▶ _Information provided_:
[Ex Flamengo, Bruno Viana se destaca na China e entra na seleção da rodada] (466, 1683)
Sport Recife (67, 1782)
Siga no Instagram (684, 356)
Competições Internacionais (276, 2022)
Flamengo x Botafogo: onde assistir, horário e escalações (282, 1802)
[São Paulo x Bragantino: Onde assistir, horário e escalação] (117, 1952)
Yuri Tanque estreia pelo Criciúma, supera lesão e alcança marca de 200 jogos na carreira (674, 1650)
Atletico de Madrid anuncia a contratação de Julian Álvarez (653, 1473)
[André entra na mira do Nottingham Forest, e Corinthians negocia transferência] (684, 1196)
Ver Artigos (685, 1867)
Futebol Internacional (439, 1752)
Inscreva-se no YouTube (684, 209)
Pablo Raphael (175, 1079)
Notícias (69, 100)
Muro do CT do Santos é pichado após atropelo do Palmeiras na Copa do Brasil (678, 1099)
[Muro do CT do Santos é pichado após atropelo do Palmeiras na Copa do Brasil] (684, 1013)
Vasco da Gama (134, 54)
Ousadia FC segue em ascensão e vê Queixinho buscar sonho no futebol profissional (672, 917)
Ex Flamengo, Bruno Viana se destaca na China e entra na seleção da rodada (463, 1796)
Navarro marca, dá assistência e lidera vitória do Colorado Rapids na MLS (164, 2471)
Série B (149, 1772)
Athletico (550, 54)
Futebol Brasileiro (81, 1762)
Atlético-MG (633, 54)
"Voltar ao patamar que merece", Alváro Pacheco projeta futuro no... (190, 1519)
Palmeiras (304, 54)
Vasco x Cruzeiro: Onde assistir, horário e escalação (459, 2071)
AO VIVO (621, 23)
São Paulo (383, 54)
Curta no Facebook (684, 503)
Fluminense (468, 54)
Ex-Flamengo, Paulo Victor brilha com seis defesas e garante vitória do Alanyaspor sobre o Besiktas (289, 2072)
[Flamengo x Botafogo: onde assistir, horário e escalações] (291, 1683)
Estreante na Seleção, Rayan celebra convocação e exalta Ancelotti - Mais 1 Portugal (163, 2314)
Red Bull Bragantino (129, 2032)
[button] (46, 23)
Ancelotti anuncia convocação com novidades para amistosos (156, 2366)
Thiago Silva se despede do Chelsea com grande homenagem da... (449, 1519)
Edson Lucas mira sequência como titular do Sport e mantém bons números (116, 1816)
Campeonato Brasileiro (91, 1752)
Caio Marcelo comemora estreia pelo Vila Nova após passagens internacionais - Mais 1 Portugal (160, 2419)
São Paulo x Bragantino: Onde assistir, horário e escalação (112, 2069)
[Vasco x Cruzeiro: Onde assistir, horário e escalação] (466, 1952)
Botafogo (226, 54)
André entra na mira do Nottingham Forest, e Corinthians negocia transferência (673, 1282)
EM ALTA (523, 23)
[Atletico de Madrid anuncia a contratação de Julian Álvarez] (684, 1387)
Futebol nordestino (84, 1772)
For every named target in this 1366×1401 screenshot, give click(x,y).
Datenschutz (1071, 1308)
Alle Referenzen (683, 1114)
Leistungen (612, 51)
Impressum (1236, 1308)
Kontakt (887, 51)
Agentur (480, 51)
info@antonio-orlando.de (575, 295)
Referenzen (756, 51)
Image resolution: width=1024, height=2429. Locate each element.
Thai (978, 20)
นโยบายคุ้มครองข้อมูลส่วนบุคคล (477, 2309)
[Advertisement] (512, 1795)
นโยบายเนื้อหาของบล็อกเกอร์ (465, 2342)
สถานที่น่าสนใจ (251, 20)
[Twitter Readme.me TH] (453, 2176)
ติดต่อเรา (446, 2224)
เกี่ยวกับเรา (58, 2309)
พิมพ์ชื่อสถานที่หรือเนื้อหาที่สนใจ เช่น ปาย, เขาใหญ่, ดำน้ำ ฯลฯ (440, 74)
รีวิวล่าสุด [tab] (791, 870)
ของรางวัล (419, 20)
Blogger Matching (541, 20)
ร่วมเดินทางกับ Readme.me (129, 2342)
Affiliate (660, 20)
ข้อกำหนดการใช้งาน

▶ _Exercise directions_: For the records above, count the lines holding the word "Readme" and give only that number.

▶ _Response below_: 2